━━━ Input data

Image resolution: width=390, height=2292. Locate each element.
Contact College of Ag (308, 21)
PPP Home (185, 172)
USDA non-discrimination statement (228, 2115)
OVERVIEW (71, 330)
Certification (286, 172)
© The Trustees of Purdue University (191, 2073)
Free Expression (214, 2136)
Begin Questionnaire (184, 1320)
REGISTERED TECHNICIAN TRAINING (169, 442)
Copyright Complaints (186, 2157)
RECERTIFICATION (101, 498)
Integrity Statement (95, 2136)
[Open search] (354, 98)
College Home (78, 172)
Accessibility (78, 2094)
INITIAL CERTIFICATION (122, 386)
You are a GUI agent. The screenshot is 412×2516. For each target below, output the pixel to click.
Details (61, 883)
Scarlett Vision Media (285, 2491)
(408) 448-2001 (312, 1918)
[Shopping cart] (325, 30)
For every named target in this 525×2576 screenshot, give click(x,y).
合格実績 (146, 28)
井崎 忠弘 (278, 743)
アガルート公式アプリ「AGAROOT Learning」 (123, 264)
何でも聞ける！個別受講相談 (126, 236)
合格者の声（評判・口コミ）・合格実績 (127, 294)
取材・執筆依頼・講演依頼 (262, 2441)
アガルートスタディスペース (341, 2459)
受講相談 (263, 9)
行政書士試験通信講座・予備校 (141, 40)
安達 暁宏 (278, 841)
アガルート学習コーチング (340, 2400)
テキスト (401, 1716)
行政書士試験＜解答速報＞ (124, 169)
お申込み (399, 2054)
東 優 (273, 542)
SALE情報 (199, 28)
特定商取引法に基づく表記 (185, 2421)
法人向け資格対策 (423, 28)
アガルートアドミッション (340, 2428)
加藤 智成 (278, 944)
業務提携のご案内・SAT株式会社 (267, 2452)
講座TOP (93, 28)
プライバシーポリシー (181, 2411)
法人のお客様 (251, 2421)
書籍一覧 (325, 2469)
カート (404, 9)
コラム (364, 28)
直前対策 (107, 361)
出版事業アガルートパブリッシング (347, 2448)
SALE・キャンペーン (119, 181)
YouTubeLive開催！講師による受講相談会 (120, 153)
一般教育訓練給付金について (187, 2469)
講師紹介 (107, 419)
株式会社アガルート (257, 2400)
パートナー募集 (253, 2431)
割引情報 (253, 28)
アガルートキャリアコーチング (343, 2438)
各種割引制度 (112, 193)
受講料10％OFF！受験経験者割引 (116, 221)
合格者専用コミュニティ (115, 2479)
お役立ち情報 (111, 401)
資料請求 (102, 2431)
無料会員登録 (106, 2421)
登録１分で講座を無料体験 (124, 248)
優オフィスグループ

━━━━━━

## Work task
Output exactly the leading lines of the data, up to and including the line marked by "Scarlett Vision Media (285, 2491)".

## Your solution
Image resolution: width=390, height=2292. Locate each element.
Contact College of Ag (308, 21)
PPP Home (185, 172)
USDA non-discrimination statement (228, 2115)
OVERVIEW (71, 330)
Certification (286, 172)
© The Trustees of Purdue University (191, 2073)
Free Expression (214, 2136)
Begin Questionnaire (184, 1320)
REGISTERED TECHNICIAN TRAINING (169, 442)
Copyright Complaints (186, 2157)
RECERTIFICATION (101, 498)
Integrity Statement (95, 2136)
[Open search] (354, 98)
College Home (78, 172)
Accessibility (78, 2094)
INITIAL CERTIFICATION (122, 386)
You are a GUI agent. The screenshot is 412×2516. For each target below, output the pixel to click.
Details (61, 883)
Scarlett Vision Media (285, 2491)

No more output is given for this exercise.